Ratio of their resistances is 1 : 8.

Explanation:

Given:

Ratio of masses of two aluminium wires is 2 : 1.

Ratio of lengths of two aluminium wires is 1 : 2.

To find:

Ratio of their resistances = ?

Solution:

Resistance of a wire, R is given as:

$R = \rho \dfrac{L}A$

Where $\rho$ is the resistivity of the material.

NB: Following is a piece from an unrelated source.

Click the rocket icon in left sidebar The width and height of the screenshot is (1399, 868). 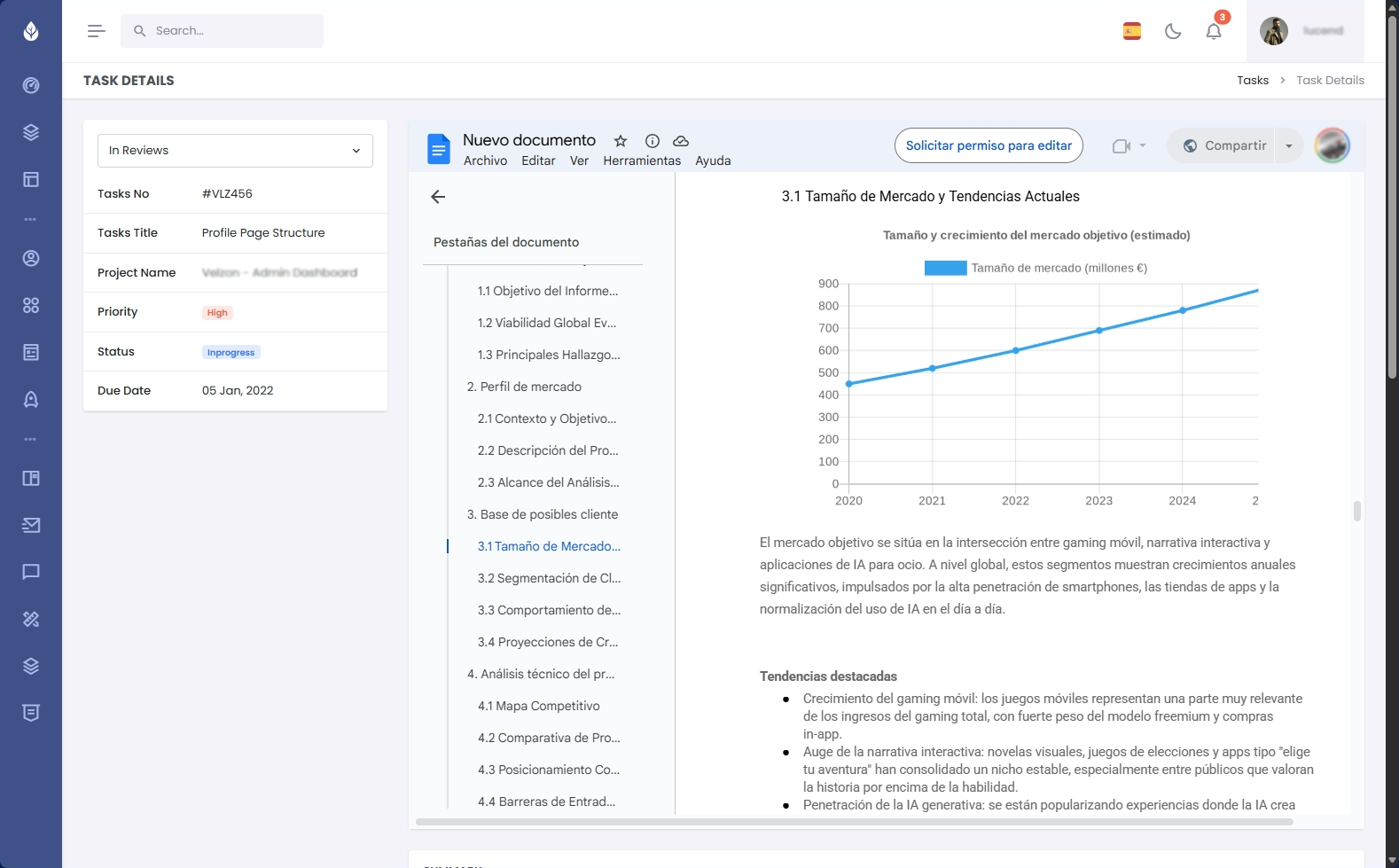click(31, 399)
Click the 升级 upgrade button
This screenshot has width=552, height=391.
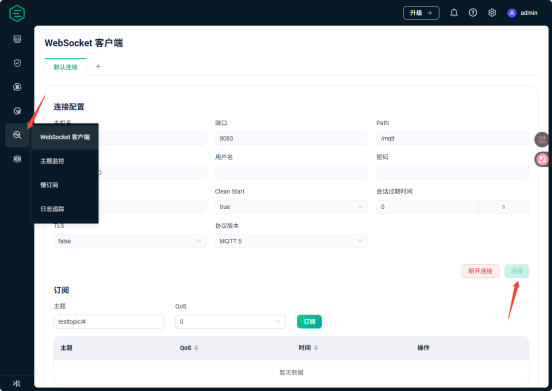tap(421, 13)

L is the length of wire and

A is the cross sectional Area.

Now, we know that, Density of any material is given as:

$D =\dfrac{m}{V}$

Where m is the mass and

V is the volume

Volume of any wire is given as:

$V = A \times L$

Putting above:

$D =\dfrac{m}{A \times L}\\\Rightarrow A = \dfrac{m}{D \times L}$

Putting value of A in the main equation, the resistance of material is given as:

$R = \rho \dfrac{L}A \\\Rightarrow R = \rho \dfrac{L\times D \times L}{M}\\\Rightarrow R = \rho \dfrac{L^2\times D }{M}$

For the first wire, Resistance:

$R_1 = \rho_1 \dfrac{L_1^2\times D_1 }{M_1}$

For the second wire, Resistance:

$R_2 = \rho_2 \dfrac{L_2^2\times D_2 }{M_2}$

Here, material of both the wires is same so:

$\rho_1=\rho_2\\D_1=D_2$

Now, given that the ratio are:

$m_1:m_2=2:1\\L_1:L_2=1:2$

Now, the ratio of resistances:

$R_1:R_2 = \rho_1\dfrac{L_1^2 \times D_1}{M_1}: \rho_2\dfrac{L_2^2 \times D_2}{M_2}\\\Rightarrow R_1:R_2 = \dfrac{L_1^2}{M_1}: \dfrac{L_2^2}{M_2}\\\Rightarrow R_1:R_2 = \dfrac{1^2}{2}: \dfrac{2^2}{1}\\\Rightarrow R_1:R_2 = \dfrac{1}{2}: \dfrac{4}{1}\\\Rightarrow R_1:R_2 = 1:8$

So, the answer is:

Ratio of their resistances is 1 : 8.